District Court Erred By Not Allowing Plaintiff to Amend Complaint After 12(b)(6) Dismissal

December 23, 2010

On December 23, 2010, the Seventh Circuit dealt with federal preemption and sufficient pleading of a plaintiff’s claim that she has been injured by a medical device allegedly manufactured in violation of federal law in Bausch v. Stryker Corp., 630 F.3d 546 (7th Cir. 2010), Case No. 09-3434. We will not be addressing the specifics of the preemption issues here, because we find the Court’s discussion of the pleading standards to be more generally applicable for Indiana lawyers.

In Bausch, the plaintiff sued, alleged that the defendants violated federal law in manufacturing a hip replacement (the “Trident”). The Trident was implanted in her body six days after the United States Food and Drug Administration informed the defendants that a component of the Trident was “adulterated” and that the companies’ manufacturing processes failed to comply with federal standards. The Trident implanted in the plaintiff failed, requiring surgical removal and replacement of the product and leading to a host of serious and painful medical problems. The defendants later recalled a component of the Trident bearing the same catalogue number as the one that had been implanted in the plaintiff’s body. The defendants moved to dismiss the action under Rule 12(b)(6). The trial court granted that motion and did not allow plaintiff a requested opportunity to amend her complaint. The plaintiff appealed.

On appeal, the Court first discussed preemption issues and held that the plaintiff’s claim was not preempted. The Court then turned to whether the plaintiff sufficiently plead her claim under federal law.

In this discussion, the court appears to lessen the pleading standard that a plaintiff must meet if the information that a plaintiff would need to prove her case is legally required to be kept confidential.

In applying that standard to claims for defective manufacture of a medical device in violation of federal law, moreover, district courts must keep in mind that much of the product-specific information about manufacturing needed to investigate such a claim fully is kept confidential by federal law. Formal discovery is necessary before a plaintiff can fairly be expected to provide a detailed statement of the specific bases for her claim.

[I]n the context of Class III medical devices, much of the critical information is kept confidential as a matter of federal law. The specifications of the FDA’s premarket approval documents, for example, are confidential, and there is no public access to complete versions of these documents. An injured patient cannot gain access to that information without discovery. If the problem turns out to be a design feature that the FDA approved, section 360k will protect the manufacturer. But if the problem turns out to be a failure to comply with the FDA’s legally enforceable conditions for approval of the device, section 360k will not protect the manufacturer.

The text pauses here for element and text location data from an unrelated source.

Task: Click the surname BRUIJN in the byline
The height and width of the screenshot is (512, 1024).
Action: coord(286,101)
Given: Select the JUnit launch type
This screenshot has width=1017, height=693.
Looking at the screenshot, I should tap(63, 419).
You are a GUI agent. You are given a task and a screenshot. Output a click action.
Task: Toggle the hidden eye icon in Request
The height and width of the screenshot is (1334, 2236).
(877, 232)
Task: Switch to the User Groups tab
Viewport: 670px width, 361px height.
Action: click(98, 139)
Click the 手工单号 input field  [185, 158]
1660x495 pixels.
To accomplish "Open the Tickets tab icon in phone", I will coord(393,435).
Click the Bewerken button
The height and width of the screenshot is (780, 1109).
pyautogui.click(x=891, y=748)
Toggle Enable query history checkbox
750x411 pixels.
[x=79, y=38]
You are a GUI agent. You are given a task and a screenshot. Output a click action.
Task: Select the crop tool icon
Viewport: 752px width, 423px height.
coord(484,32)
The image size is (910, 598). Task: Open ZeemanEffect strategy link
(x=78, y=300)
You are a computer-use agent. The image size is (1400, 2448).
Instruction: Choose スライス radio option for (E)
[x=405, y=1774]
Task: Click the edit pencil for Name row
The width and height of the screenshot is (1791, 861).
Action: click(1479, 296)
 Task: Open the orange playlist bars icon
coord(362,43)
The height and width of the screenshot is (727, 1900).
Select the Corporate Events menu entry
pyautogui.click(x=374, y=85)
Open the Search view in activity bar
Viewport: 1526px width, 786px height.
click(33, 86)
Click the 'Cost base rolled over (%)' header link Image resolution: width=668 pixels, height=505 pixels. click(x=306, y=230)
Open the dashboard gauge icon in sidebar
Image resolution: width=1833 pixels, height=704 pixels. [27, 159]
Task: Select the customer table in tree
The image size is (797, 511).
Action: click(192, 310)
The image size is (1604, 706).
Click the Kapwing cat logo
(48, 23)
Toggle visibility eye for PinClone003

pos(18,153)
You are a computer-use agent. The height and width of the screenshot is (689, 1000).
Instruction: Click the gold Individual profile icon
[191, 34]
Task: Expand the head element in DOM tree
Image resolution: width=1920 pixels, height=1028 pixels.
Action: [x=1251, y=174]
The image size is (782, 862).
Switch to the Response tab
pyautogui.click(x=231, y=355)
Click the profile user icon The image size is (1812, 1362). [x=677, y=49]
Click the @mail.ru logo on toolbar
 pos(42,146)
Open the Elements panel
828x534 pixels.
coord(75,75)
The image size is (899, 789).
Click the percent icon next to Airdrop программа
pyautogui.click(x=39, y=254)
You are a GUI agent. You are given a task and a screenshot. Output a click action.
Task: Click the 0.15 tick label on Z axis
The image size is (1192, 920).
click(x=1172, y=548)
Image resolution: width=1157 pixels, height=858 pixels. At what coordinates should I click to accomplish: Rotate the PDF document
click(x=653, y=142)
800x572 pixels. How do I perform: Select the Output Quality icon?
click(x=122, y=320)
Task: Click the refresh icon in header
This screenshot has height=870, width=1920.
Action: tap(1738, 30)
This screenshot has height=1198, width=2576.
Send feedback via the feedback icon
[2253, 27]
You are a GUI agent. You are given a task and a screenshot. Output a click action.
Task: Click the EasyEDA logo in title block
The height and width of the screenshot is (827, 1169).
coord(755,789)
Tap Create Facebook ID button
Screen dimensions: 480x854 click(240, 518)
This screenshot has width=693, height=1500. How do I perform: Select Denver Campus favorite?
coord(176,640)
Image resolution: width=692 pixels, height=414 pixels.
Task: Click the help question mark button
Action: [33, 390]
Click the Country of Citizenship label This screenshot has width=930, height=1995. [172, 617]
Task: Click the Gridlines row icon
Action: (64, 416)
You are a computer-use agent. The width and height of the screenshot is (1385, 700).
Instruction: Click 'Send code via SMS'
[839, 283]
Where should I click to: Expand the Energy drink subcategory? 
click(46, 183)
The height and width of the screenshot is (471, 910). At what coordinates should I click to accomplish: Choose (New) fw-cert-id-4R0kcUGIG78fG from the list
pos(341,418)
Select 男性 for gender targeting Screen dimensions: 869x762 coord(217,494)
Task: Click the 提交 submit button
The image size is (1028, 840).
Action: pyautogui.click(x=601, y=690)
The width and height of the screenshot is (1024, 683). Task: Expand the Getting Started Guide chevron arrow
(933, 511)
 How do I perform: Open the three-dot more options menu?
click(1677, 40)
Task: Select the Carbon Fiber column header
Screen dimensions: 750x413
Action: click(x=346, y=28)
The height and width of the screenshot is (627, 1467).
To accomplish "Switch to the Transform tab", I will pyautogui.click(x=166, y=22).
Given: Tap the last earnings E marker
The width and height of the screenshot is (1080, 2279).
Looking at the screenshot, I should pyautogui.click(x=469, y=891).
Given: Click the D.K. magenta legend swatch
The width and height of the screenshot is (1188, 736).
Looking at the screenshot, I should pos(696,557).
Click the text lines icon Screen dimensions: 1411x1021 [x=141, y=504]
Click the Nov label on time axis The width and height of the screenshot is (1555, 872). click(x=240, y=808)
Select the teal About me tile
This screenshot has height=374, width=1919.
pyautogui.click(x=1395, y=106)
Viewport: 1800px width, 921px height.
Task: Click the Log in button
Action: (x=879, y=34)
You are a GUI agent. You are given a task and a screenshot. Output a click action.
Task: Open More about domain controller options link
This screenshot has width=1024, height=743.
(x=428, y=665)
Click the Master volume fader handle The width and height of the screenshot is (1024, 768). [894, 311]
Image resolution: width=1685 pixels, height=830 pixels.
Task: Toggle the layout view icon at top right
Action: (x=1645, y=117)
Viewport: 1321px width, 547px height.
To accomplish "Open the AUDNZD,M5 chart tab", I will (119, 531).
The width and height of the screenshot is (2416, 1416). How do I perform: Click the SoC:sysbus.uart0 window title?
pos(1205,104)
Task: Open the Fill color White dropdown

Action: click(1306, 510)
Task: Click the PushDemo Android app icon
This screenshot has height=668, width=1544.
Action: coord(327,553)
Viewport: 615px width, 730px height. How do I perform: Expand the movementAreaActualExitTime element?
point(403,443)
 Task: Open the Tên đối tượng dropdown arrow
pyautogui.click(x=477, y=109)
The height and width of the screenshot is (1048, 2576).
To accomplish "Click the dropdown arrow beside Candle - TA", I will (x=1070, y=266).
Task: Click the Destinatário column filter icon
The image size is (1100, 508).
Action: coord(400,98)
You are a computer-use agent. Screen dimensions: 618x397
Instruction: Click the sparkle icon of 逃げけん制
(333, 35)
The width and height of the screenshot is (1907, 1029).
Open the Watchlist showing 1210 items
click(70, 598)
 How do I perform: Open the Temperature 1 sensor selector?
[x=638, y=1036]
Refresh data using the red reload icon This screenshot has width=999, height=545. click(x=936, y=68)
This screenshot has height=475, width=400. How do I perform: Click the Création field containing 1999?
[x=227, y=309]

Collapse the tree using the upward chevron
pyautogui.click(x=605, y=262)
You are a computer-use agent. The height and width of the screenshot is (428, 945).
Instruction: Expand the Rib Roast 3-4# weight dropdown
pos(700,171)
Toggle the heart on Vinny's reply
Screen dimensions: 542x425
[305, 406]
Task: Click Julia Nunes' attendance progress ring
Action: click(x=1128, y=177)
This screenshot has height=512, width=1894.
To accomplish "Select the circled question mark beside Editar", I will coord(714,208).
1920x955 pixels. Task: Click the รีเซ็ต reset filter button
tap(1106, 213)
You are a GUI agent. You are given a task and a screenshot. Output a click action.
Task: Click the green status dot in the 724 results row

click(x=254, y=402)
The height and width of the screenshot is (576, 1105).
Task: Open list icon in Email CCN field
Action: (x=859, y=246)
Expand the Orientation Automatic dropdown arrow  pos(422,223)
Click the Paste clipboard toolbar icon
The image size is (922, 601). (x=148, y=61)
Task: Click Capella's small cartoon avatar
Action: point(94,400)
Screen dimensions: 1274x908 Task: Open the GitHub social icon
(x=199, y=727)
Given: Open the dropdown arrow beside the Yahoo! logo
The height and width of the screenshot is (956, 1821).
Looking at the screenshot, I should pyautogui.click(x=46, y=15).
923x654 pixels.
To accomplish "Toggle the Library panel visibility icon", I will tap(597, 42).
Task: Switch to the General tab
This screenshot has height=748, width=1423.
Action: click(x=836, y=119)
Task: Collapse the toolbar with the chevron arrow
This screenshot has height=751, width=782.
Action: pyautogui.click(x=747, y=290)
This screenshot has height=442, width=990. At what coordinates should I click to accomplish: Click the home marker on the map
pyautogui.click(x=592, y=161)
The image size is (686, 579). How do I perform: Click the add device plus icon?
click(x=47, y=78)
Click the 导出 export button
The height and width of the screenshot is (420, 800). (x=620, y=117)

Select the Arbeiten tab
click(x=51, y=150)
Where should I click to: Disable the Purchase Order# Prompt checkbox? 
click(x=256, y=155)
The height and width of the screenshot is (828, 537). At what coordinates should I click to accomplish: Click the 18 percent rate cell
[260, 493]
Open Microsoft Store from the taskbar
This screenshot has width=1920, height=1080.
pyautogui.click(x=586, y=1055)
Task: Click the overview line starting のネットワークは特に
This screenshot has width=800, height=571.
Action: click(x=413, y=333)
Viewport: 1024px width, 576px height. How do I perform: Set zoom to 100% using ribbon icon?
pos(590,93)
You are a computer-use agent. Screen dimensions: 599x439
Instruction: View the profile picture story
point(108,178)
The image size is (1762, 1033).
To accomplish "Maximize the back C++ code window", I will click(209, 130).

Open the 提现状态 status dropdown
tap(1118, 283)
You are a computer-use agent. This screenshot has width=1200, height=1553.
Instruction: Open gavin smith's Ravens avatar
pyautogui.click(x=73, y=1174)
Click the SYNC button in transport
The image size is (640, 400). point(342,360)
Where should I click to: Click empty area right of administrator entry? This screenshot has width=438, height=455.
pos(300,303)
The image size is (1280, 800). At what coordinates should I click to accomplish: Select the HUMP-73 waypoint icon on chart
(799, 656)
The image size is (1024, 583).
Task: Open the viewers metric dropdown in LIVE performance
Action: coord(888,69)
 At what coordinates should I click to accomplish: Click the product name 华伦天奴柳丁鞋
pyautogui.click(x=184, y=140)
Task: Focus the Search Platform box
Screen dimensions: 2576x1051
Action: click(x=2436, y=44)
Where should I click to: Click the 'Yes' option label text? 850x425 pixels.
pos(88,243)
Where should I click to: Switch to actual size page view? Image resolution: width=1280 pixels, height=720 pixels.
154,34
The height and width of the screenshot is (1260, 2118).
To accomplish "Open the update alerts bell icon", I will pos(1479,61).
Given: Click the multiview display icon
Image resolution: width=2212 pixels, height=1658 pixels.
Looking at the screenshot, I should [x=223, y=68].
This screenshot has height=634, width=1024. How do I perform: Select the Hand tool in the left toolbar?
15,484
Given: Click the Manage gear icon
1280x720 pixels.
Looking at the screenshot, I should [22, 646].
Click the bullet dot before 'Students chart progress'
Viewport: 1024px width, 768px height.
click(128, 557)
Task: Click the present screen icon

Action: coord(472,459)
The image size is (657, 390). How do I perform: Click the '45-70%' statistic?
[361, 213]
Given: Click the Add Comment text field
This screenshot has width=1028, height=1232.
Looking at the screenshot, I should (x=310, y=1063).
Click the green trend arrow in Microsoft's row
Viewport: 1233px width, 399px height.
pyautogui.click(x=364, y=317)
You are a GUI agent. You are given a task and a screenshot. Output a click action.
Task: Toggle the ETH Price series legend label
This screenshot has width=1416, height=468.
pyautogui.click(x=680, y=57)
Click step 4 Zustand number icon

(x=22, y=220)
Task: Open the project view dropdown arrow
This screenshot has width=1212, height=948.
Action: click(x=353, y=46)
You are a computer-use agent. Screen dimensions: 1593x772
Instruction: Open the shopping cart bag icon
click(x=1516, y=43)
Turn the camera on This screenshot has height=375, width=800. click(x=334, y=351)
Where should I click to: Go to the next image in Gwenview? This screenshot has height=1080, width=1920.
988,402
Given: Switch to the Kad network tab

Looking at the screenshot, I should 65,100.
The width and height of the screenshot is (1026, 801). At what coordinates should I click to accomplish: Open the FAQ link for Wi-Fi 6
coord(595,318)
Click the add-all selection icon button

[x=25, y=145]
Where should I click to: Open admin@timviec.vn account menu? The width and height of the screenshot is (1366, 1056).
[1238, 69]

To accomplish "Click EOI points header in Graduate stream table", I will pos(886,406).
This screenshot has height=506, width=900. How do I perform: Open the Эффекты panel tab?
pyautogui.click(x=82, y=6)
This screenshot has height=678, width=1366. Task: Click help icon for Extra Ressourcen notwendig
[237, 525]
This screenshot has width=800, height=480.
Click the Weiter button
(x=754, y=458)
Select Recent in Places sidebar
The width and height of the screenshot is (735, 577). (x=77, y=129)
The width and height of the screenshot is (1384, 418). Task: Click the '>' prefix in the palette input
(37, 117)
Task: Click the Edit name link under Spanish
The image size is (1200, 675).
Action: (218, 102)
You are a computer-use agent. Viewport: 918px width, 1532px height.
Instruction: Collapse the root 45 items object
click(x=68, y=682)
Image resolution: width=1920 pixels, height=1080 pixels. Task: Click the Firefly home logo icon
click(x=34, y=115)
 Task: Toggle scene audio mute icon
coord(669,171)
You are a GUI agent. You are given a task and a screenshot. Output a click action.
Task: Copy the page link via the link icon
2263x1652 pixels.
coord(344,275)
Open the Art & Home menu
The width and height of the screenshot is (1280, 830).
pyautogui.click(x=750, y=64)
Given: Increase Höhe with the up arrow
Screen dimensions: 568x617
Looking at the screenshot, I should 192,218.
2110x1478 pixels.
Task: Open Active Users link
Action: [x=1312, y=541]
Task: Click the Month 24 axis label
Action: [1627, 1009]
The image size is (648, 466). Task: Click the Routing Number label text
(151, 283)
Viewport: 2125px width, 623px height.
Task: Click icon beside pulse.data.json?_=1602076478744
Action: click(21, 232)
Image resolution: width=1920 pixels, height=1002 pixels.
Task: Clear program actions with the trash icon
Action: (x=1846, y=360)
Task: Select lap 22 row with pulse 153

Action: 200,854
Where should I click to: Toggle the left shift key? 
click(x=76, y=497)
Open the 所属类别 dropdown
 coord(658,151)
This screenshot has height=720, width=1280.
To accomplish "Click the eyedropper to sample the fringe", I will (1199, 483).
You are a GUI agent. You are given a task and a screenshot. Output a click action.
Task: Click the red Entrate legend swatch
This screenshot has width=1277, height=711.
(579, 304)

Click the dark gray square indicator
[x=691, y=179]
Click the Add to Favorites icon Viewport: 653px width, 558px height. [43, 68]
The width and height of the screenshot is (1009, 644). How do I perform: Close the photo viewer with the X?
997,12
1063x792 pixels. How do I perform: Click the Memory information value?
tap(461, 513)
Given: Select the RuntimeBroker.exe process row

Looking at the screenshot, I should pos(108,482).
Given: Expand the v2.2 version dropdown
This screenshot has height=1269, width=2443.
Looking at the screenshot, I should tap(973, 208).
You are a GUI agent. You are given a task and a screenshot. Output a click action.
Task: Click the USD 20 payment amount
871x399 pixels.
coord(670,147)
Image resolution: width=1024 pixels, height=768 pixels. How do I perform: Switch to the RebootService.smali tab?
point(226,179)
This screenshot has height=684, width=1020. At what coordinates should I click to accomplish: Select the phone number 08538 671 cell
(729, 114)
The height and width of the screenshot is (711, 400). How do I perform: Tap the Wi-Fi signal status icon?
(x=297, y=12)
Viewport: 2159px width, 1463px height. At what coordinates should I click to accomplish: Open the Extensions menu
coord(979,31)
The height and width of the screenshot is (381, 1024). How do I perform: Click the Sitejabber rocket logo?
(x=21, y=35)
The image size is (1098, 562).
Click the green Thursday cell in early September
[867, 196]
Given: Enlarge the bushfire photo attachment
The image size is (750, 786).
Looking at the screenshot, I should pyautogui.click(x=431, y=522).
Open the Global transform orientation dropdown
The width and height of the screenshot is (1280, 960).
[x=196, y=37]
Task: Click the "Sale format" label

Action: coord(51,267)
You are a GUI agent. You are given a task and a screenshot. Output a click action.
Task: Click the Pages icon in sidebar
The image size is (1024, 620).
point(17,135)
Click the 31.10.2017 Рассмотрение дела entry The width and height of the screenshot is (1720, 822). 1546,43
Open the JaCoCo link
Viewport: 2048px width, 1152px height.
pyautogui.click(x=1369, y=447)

Here, there has not yet been an opportunity for discovery, and Bausch never waived discovery. For her to plead with any more detail that her claims were “based entirely on a specific defect in the Trident that existed outside the knowledge and regulations of the FDA,” she would need access to the confidential materials in the premarket approval application setting forth the medical device’s specifications. This is simply not possible without discovery. It is also unreasonable to expect that Bausch could have pled more specifically without access to the failed Trident itself, but accessing the Trident outside of a discovery process would risk charges of spoliation of evidence, as Bausch’s counsel acknowledged at oral argument.

The Court held that the plaintiff sufficiently pled her claim.

Finally, the Court addressed the district court’s refusal to allow the plaintiff to amend her complaint. It held that the district court abused its discretion because “the plaintiff was entitled to wait and see if any pleading problems the court might find could be corrected.”

One objective of Rule 8 is to decide cases fairly on their merits, not to debate finer points of pleading where opponents have fair notice of the claim or defense. Generally, if a district court dismisses for failure to state a claim, the court should give the party one opportunity to try to cure the problem, even if the court is skeptical about the prospects for success.

We can learn a couple of things from this decision. First, plaintiffs will use this to argue that they cannot be expected to plead specifics when those specifics are kept confidential by the defendant. Defendants will, in turn, argue that this only applies when the information is legally required to be kept confidential.

Second, the Seventh Circuit does not look favorably on dismissing a complaint under Rule 12(b)(6) without giving the plaintiff an opportunity to amend.

Lessons:

  1. A plaintiff cannot be expected to plead details that are legally required to be kept confidential.
  2. A district court which dismisses a complaint under Rule 12(b)(6) should generally give the plaintiff an opportunity to amend.